Mandiant previously reported in August 2022 that Haixun was responsible for a network of 72 inauthentic news sites hosting pro-Beijing news content. However, its discovery of the Haixun-linked newswire represents the first time the Haixun’s content has appeared on the subdomains of legitimate U.S. journalism companies.
|The Haixun-linked effort also highlights the difficulties in tracking the scope of Beijing’s overseas influence efforts, which at times take a scattergun approach, employing a mix of rapidly changing tactics despite varying levels of success.
Articles visible on the subdomains of the U.S. newspapers cover a broad range of topics but often have a common theme: highlighting China’s successes while casting doubt on American culture and politics.
- The articles criticized a speech by President Biden about China and then-House Speaker Nancy Pelosi’s (D-Calif.) visit to Taiwan, as well as U.S. policy on fentanyl, human rights, democracy, race and press freedom.
- In all, between the Haixun-affiliated Times Newswire and WorldNewswire, the subdomains have carried approximately 2,000 of their articles at any given time, some of which dated back to at least August 2021.
|Although it’s not clear that Haixun placed the articles for Chinese government entities, the firm appears to have worked for Chinese institutions.
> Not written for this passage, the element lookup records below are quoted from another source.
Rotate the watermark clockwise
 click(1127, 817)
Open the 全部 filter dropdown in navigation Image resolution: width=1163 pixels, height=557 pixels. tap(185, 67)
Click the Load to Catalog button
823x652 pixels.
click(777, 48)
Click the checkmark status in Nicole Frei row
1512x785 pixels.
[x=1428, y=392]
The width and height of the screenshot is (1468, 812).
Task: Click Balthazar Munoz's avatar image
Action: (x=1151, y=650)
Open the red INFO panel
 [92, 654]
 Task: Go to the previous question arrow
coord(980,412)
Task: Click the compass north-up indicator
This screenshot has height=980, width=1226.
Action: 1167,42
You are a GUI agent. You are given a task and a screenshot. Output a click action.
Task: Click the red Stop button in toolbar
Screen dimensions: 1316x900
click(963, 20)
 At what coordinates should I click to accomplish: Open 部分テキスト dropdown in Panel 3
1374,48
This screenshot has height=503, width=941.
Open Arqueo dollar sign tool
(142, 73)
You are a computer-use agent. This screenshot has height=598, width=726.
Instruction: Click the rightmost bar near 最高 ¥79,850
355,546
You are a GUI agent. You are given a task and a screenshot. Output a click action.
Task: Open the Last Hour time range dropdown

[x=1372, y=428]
In online sales material and social media postings from Haixun’s website and social media accounts, the company said it works with over 150 clients that include Chinese government departments, police and state media. During the coronavirus pandemic, the state media articles and blogs from Haixun show that local Chinese police have used analytical software developed by the firm to surveil people’s movements as part of health control restrictions. According to other state media and marketing material, Haixun provides “public opinion management” services to government agencies.
Campaigns to purchase positive media are not new in China. However, Chinese state and private propaganda operations have since 2017 increasingly focused on turning those operations outward to counter negative narratives about Beijing abroad.
Every government agency in Beijing has a budget to promote its image abroad, said an employee of a public opinion management firm in Beijing that works with the central government. The employee, who spoke on the condition of anonymity because they were not authorized to speak to reporters, said that agencies “need to prove” they are achieving results, including in English-speaking countries.
The employee said that government bureaus and state-owned enterprises allocate funds for [positive] propaganda work abroad, including positive mentions in foreign media.
The funds also pay for inauthentic social media activity to promote China and its government, and agencies frequently purchase bot services from groups outside China, in Southeast Asia and the United States, said the employee, who does not work directly with Haixun but is familiar with the firm.
“It’s becoming a requirement,” the employee said.